* [YOUR GOAL]:
Output the portion of the listing that begins with the line containing "Click the SW/ITEM-4 item ID" and ends with the line containing "Looking at the", both included, as a JSON list of strings with one string per line. Omit blank lines and exclude the pictures.

* Start AVAILABLE RECORDS *

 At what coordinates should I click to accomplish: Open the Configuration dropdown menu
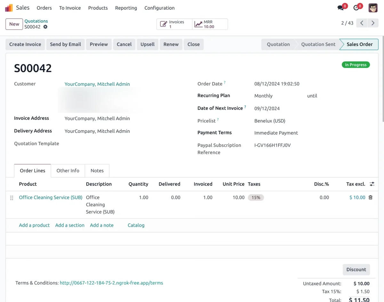(x=159, y=8)
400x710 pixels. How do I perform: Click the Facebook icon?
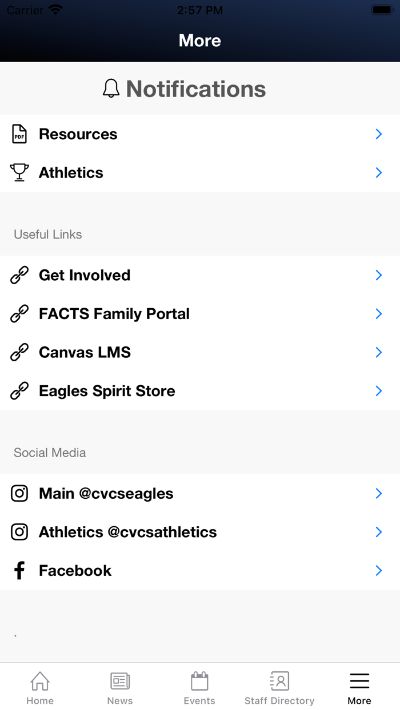coord(19,570)
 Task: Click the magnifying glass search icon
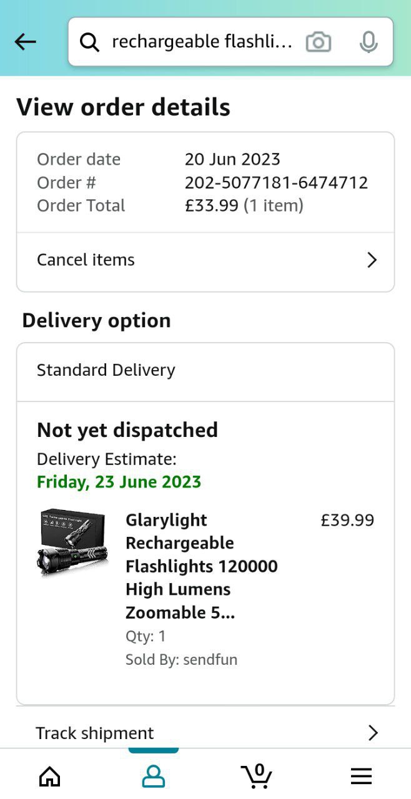[x=90, y=42]
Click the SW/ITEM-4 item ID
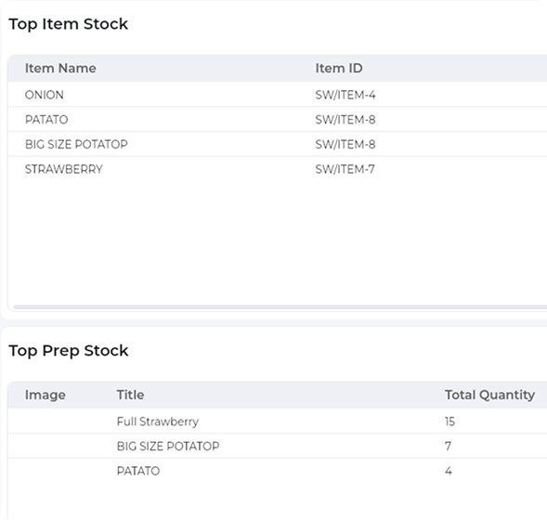This screenshot has height=520, width=547. pyautogui.click(x=345, y=95)
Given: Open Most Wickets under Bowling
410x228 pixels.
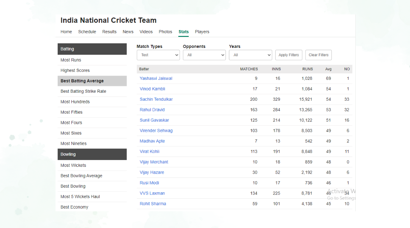Looking at the screenshot, I should pyautogui.click(x=73, y=165).
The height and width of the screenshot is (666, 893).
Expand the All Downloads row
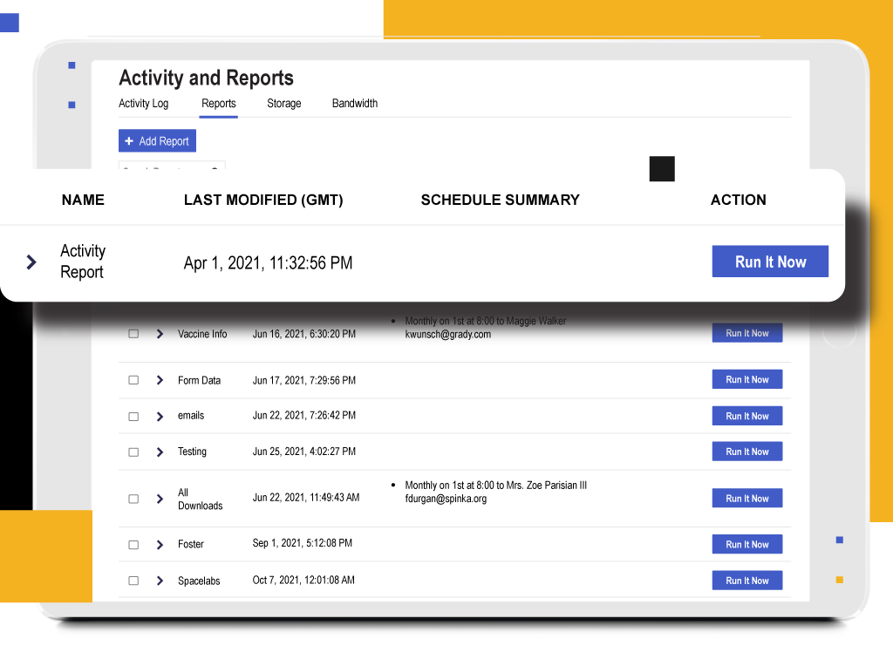click(160, 500)
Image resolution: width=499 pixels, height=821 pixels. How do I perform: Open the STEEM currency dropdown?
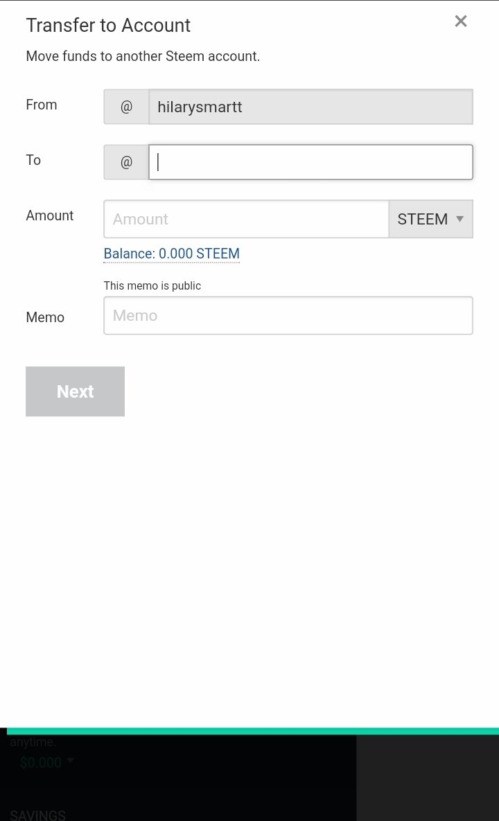430,219
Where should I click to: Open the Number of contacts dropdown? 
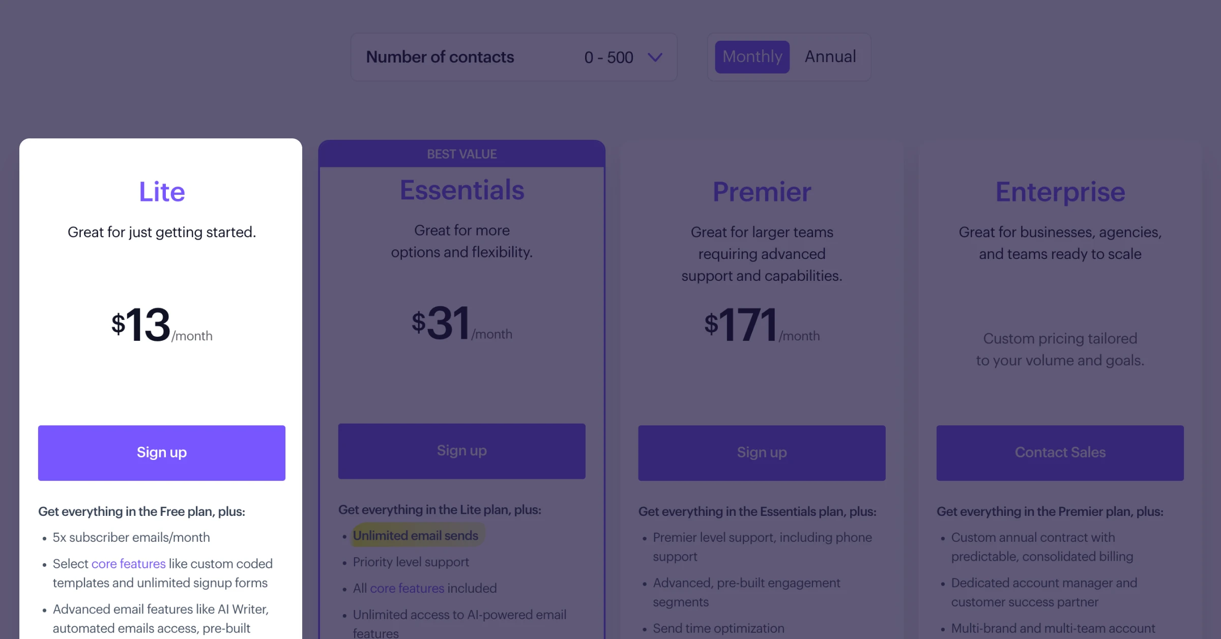(514, 57)
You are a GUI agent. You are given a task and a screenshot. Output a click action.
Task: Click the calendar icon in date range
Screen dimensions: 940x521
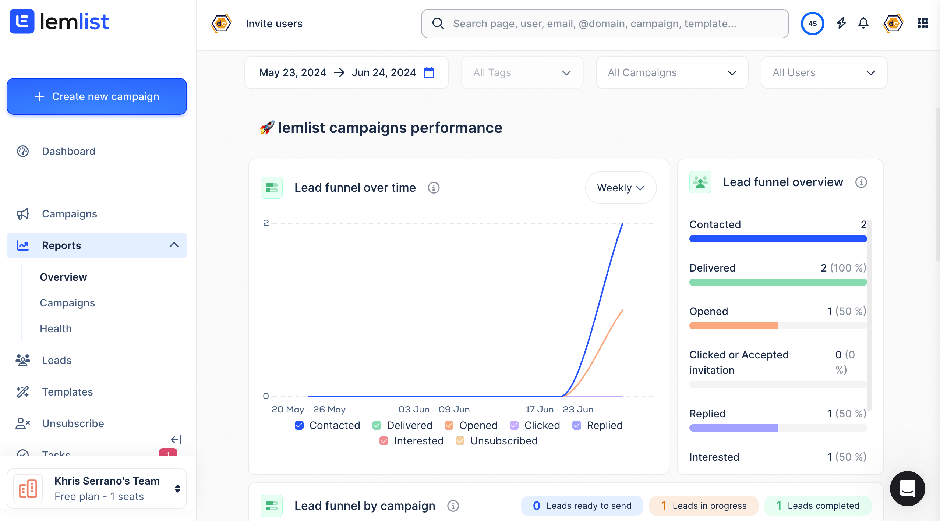pos(429,72)
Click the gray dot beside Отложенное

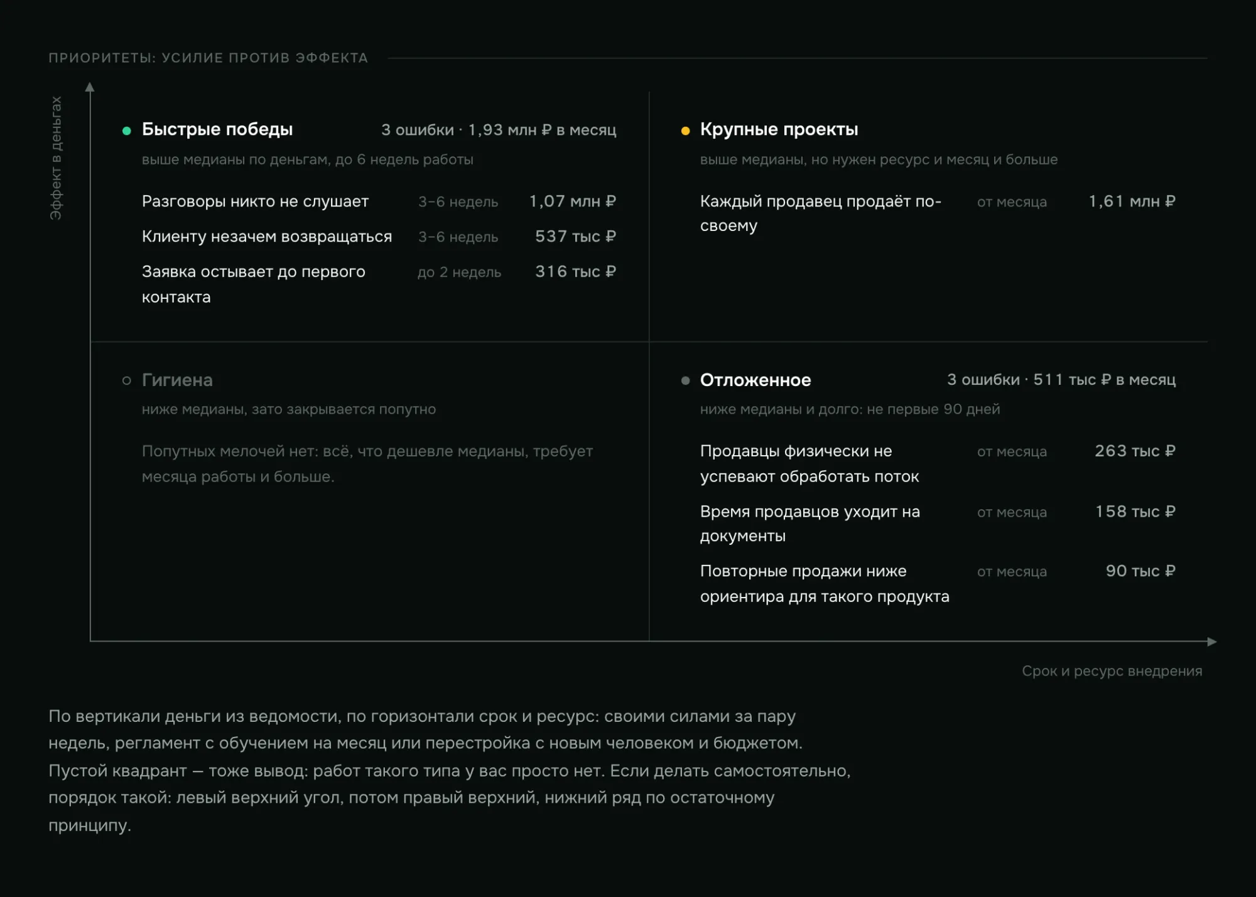pos(685,380)
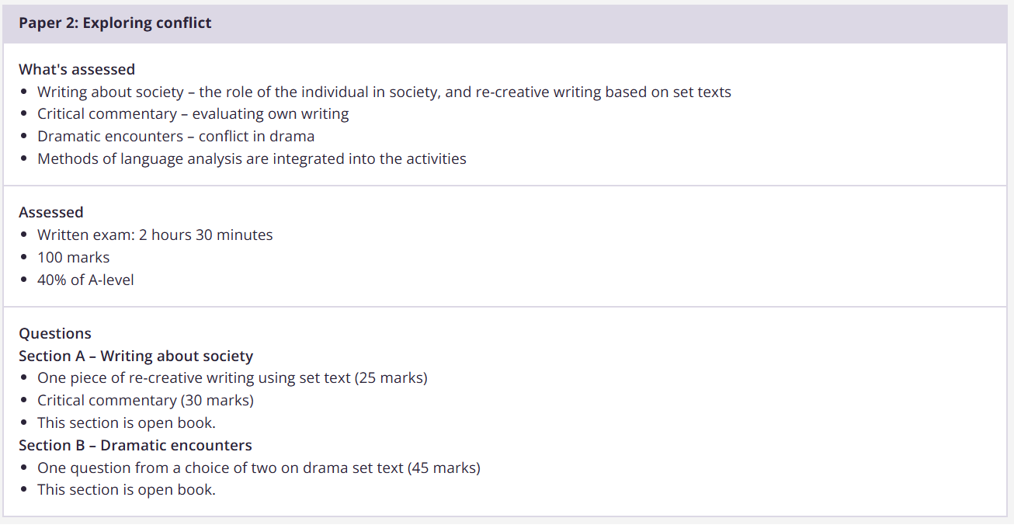This screenshot has height=525, width=1014.
Task: Click 'One question from a choice of two' bullet
Action: 259,468

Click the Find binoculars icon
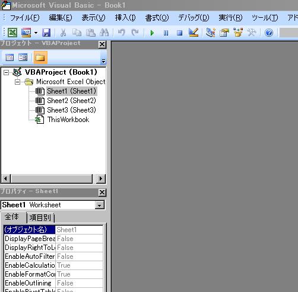[x=104, y=33]
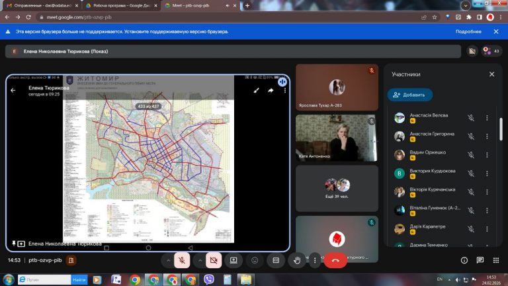This screenshot has height=286, width=508.
Task: Click the leave call red button
Action: pos(335,261)
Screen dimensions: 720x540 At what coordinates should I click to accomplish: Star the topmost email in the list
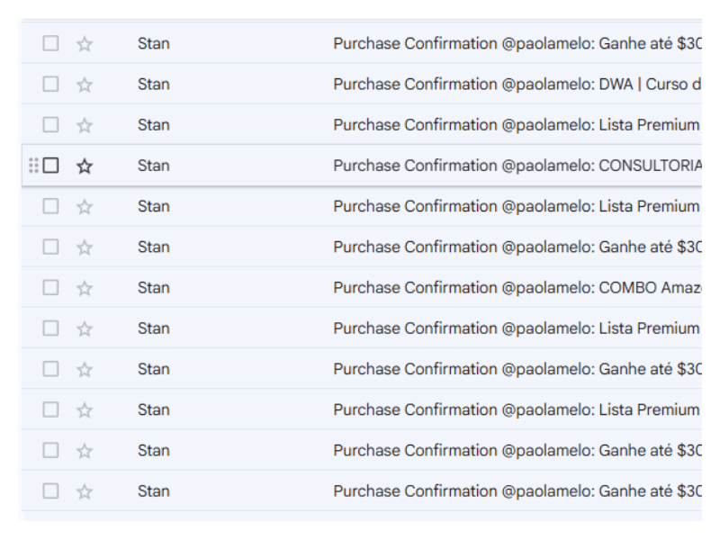(85, 44)
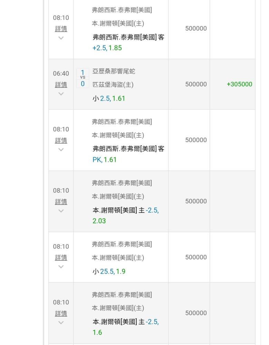The image size is (269, 345).
Task: Click the 小 25.5, 1.9 bet line
Action: point(109,272)
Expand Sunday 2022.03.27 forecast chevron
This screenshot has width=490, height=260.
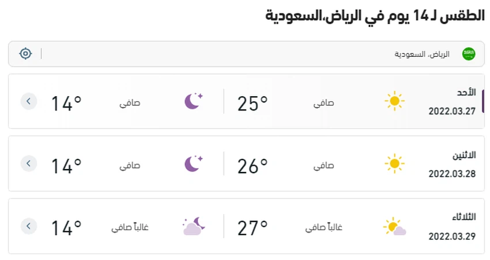(29, 101)
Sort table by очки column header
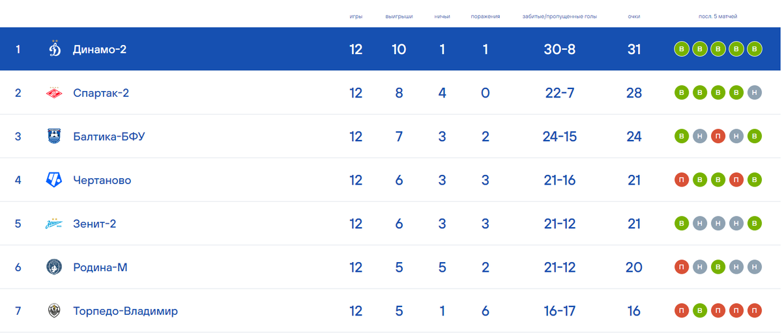 click(x=634, y=16)
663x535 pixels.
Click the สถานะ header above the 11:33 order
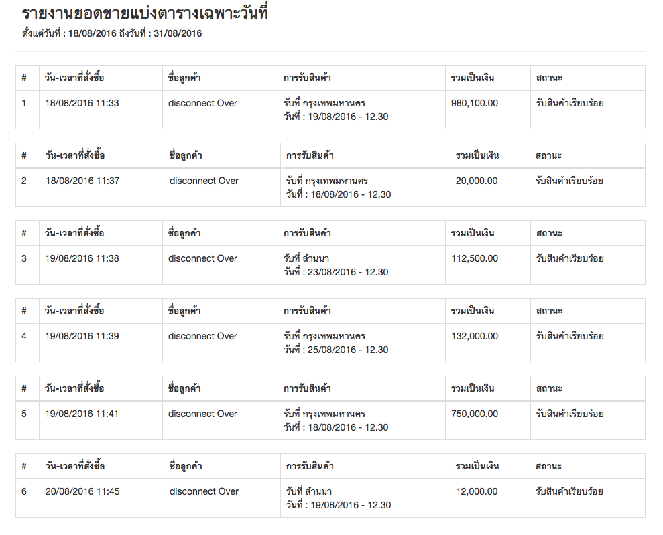549,78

* End AVAILABLE RECORDS *

* [FULL OUTPUT]:
[
  "Click the SW/ITEM-4 item ID",
  "This screenshot has height=520, width=547. pyautogui.click(x=345, y=95)",
  "Given: Open Most Wickets under Bowling",
  "410x228 pixels.",
  "Looking at the screenshot, I should pyautogui.click(x=73, y=165)."
]